A Good Visa Commercial

CAT 5EK Turbo

CAT 5EK Turbo

Last week I loaded cucumbers coming out of Freemont, OH to bring back to Mount Olive Pickle Company, here in Mt. Olive, NC (My home town).   I don’t like hauling cucumbers, generally speaking (or typing), for a number of reasons.  First and foremost as it is the dummy, rookie style of hauling produce.  It would take 100 pages of a book to explain that last phrase, but rest assured I just don’t like hauling cukes.

When you leave Fremont, OH you have to run the Ohio Turnpike from Fremont over to Clevland, OH and then take I-77 all the way down to Mt. Airy, NC (Click here for a Google map of the route).  From Clevland you start working those slow rolling hills all the way down to the West Virginia state line.  Then go from lazy hills to a couple good and short pulls.  Nothing any truck hauling 80,000 lbs of gross weight shouldn’t be able to handle.  But, my truck was just huffing and puffing.  It had been huffing and puffing for last 200,000 miles, but I just figured it was loosing power to age.  Now it is just getting worse and worse by the day.  This afternoon, the truck tripped 1,300,0012 miles at the shop where I turned the motor off in the garage.  To put that into perspective, the Moon is 238,857 miles from the earth, on average.  That is equal to 5.4426 trips from the Earth to the Moon in a Peterbilt.  I wish I could say I drov’em all, but I bought the truck with about 700,000 miles and change; However, I think I can proudly note I have somewhere about the same mileage on myself in a couple different trucks.  I honestly figured the motor would have blown somewhere around 1,000,000 and I was perfectly content with that mileage figure.  It still hasn’t blown yet and all I have done is put two injectors, an oil cooler (you can see that right below the turbo) and an entire new A/C system.

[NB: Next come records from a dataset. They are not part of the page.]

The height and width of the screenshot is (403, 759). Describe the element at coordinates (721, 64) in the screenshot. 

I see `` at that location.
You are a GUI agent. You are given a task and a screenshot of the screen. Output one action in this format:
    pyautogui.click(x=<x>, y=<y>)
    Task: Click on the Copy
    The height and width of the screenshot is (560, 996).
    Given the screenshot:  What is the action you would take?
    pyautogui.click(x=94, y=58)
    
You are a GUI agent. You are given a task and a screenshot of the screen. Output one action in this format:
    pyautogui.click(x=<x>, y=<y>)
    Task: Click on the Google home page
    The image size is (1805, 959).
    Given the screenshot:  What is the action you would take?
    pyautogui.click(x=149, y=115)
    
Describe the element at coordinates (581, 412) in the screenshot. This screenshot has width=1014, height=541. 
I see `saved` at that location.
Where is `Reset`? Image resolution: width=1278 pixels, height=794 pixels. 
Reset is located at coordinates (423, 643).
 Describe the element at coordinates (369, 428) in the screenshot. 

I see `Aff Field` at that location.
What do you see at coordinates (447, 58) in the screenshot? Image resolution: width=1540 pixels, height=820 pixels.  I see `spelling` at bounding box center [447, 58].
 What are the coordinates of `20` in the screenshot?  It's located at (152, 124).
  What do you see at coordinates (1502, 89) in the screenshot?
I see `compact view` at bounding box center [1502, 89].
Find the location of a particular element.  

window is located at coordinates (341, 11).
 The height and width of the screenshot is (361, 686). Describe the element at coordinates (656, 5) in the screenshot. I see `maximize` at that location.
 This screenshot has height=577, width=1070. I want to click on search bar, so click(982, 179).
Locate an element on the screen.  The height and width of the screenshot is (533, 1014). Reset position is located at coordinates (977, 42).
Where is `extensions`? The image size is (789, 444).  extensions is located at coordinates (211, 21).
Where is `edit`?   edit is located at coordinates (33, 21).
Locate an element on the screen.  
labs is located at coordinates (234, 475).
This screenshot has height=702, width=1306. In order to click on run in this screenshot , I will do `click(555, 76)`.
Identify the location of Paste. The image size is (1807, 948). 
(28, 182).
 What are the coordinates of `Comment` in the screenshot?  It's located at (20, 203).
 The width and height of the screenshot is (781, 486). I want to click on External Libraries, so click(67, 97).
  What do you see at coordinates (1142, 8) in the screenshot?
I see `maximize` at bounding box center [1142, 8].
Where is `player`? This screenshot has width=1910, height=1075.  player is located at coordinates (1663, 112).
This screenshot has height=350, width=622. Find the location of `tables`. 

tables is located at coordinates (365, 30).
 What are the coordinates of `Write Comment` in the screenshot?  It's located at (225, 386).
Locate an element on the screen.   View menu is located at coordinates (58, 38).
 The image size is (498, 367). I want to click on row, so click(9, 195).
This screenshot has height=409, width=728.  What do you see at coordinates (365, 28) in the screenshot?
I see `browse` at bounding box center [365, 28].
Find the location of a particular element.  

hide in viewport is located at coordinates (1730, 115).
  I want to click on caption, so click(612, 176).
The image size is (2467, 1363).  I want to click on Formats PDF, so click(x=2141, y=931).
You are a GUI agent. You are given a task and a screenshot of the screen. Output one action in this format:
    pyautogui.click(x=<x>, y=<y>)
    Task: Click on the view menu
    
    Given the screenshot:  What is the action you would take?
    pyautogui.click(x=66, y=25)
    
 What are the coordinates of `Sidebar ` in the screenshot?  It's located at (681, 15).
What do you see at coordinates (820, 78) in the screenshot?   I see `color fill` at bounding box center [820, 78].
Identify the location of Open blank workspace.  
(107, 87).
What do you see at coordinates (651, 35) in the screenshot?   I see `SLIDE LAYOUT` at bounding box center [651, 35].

Once you hit West Virginia it is hilly, hilly!  As you might expect, but the serious hills are South of Charleston on the WV Turnpike – there are at least four good pulls that slow the biggest trucks on the road.  When I hit the first big pull not far from the first toll booth the truck ran hot almost immediatly and I just pampered the truck to the top and let it run just as fast as it wanted to down the hill to cool it off.  With the second hill I wasn’t that lucky: the engine over heat came on (OK, I have enough experience to manage the truck with that indicator on) and then finally the “Check Engine” light came on (this is dangerous and potentially very expensive).  I kept my eye on the light and the water temp gauge and continued to run AT 10 MPH!)  I made it up the second hill and then there was the big hill just North of Beckly – I had to pull over twice!  Just think: The same route Northbound is much more of a climb.  I never was scarred that I had over heated the truck.   I never was afraid I was about to have to throw down $10,000 for an inframe (over haul).

I just figured I had a radiator problem.  A lot of older trucks have bugs in the radiator that will never be able to be blown out and the coils are bent beyond repair, not to mention all of the crap on the inside of the tank!  I just figured it was time!  So, I ordered one: Almost $1,000 with S&H.  Then, my mechanic said, Let me take a look at the ‘charge air cooler'”  OMG, it is full of OIL!  The TURBO is blowing OIL!

One wrongly Ordered Radiator:       $1,000

Three Days of Down Time:             $8,000

Three Days with the wife and Kids: PRICELESS!